Amen. On another platform, I ended up mmapping and writing registers from userspace (which is obviously only useful when no interrupt handlers must be attached and the register word in question does not have any other functions that would require synchronized access). Implementing the proper kernel GPIO api (and device tree etc.) would have taken more than a week (this was a rather obscure PowerPC platform).
If you implement a GPIO controller driver using the gpiolib means that all other drivers and userland tools will be able to interface with you at no cost. If you write a device driver that uses a GPIO using the gpiolib means that you'll be able to use your driver even if the GPIO gets wired on an external I2C "expander" or something like that.
Pushing your logic to the extreme one might as well get rid of the kernel and write on bare metal to make sure not to waste any CPU cycle or memory byte on a abstraction layer. What is a kernel in the end if not a set of standardized APIs?

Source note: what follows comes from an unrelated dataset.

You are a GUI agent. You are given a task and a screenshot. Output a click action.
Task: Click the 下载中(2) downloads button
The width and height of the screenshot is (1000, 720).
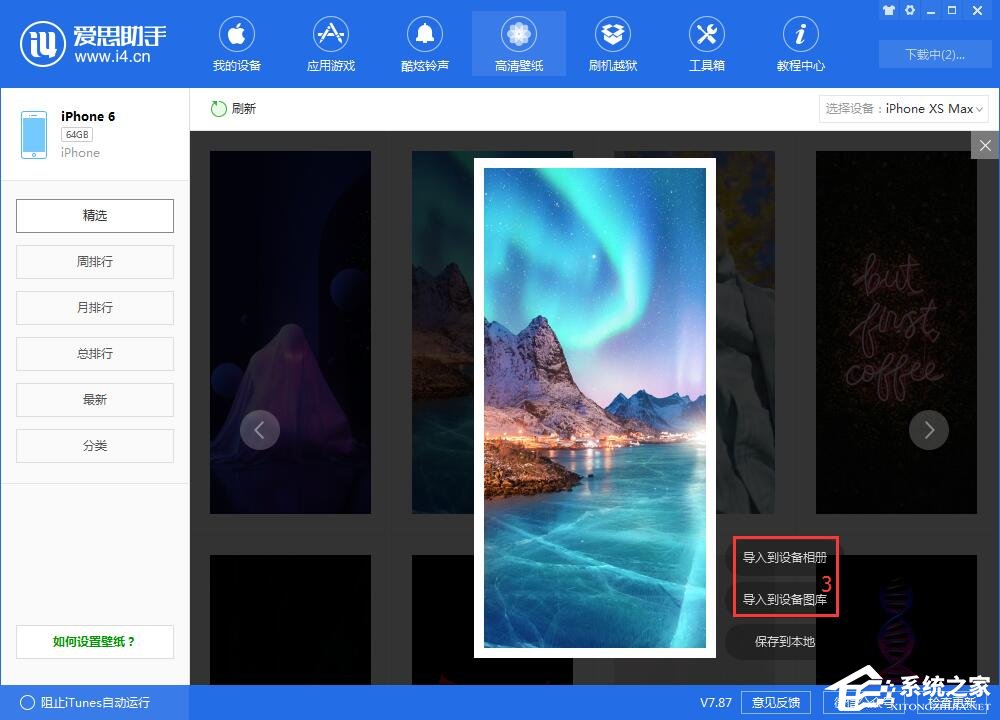[934, 54]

It's true that there's some bloat in a few of the kernel's APIs (the video comes to mind, although I won't pretend I would be able to do it better) but that shouldn't be a reason to "always try to do without having to use all of these APIs". Unless you only write code that's only intended to be used on a particular software configuration on a single board without any possible evolution or reuse it's really asking for trouble in the long term.
If I have to integrate a third party driver and I see that they use some custom made GPIO interface instead of the standard kernel API I'm going to be very annoyed.
If you use GPIOs for a couple LED, pin configuration and stuff like that it's perfectly adequate, and won't require a driver anyway. If your GPIO expander is on i2c then you clearly are not worrying about latency anyway, so gpiolib is just fine.
If you make a driver to use the gpios for more critical time sensitive things (overcurrent/thermal protections and that sort of things, or bitbanging), and then realize that actually, it's pretty crap and you'd be better off mmaping /dev/mem and poke at the registers directly from userland to get the performance/latency that is needed, your driver was a waste of time if you went that way first...
Unlike Linux user space, the Linux kernel space has support for interrupts. The first example in this article demonstrates how you can write an LKM that uses GPIOs and interrupts to achieve a faster response time than is possible in user space.
I've written a JSON-RPC API which can be used to interact with GPIOs. Currently I set/get a GPIO using sysfs. During handling of a request the operations on sysfs take most of the response time, far more time than parsing the request and writing the result to the client. How could I speed up the GPIO interaction with a LKM?